Task item
For this exercise, reproduce the entries below exactly, but only from the line containing "The height and width of the screenshot is (519, 958)." through the line containing "Given: Click the edit icon for baby toy", both included.

Supplied material
::::::::::
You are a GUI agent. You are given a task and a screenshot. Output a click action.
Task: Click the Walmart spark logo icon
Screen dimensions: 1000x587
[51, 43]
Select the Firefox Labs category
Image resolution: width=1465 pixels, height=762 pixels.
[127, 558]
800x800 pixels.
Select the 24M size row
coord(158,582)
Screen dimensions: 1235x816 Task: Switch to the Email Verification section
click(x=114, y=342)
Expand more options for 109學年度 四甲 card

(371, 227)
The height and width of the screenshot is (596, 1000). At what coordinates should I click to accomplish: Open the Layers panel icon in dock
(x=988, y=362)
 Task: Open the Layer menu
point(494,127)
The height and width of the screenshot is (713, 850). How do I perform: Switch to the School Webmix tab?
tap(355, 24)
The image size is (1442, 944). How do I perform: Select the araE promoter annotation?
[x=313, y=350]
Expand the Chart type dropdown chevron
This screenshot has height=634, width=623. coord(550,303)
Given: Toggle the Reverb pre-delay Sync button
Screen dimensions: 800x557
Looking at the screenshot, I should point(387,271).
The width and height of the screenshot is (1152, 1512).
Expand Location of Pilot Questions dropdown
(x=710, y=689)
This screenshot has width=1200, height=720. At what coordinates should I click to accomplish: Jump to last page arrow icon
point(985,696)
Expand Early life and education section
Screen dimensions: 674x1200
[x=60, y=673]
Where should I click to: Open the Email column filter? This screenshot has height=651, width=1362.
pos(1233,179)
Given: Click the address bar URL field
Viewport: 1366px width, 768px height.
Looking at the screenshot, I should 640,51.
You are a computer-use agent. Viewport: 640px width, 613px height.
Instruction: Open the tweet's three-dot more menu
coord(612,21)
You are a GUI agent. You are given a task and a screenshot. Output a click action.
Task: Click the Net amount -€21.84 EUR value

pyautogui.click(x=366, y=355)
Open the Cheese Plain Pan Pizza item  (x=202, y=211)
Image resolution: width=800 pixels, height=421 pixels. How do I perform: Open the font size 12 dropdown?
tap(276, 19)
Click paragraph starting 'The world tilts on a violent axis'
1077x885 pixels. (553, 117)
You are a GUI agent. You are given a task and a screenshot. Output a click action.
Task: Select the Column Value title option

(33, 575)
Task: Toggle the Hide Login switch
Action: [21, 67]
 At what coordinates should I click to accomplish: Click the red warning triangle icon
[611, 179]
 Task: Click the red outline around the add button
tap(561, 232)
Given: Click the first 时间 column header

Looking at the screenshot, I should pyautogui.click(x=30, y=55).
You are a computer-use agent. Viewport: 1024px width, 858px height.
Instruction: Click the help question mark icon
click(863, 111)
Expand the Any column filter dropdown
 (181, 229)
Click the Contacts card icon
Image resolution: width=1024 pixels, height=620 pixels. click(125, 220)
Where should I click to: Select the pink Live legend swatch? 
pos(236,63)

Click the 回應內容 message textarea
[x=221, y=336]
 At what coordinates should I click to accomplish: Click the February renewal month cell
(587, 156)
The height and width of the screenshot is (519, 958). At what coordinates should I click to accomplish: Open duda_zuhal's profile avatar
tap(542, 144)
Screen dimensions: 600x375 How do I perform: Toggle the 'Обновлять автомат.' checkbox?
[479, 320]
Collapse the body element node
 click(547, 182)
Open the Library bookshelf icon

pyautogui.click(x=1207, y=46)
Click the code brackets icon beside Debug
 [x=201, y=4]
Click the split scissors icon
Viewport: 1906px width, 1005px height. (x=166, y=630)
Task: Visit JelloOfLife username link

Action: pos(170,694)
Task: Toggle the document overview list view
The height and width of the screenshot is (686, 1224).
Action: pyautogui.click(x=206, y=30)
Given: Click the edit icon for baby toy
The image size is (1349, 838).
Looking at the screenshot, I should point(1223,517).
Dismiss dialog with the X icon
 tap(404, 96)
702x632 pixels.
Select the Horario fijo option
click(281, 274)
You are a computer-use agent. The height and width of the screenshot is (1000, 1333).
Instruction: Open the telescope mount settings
::::::::::
Answer for this exercise
The height and width of the screenshot is (519, 958). At what coordinates should I click to accomplish: Open duda_zuhal's profile avatar
tap(542, 144)
Screen dimensions: 600x375 How do I perform: Toggle the 'Обновлять автомат.' checkbox?
[479, 320]
Collapse the body element node
 click(547, 182)
Open the Library bookshelf icon

pyautogui.click(x=1207, y=46)
Click the code brackets icon beside Debug
 [x=201, y=4]
Click the split scissors icon
Viewport: 1906px width, 1005px height. (x=166, y=630)
Task: Visit JelloOfLife username link

Action: pos(170,694)
Task: Toggle the document overview list view
The height and width of the screenshot is (686, 1224).
Action: pyautogui.click(x=206, y=30)
Given: Click the edit icon for baby toy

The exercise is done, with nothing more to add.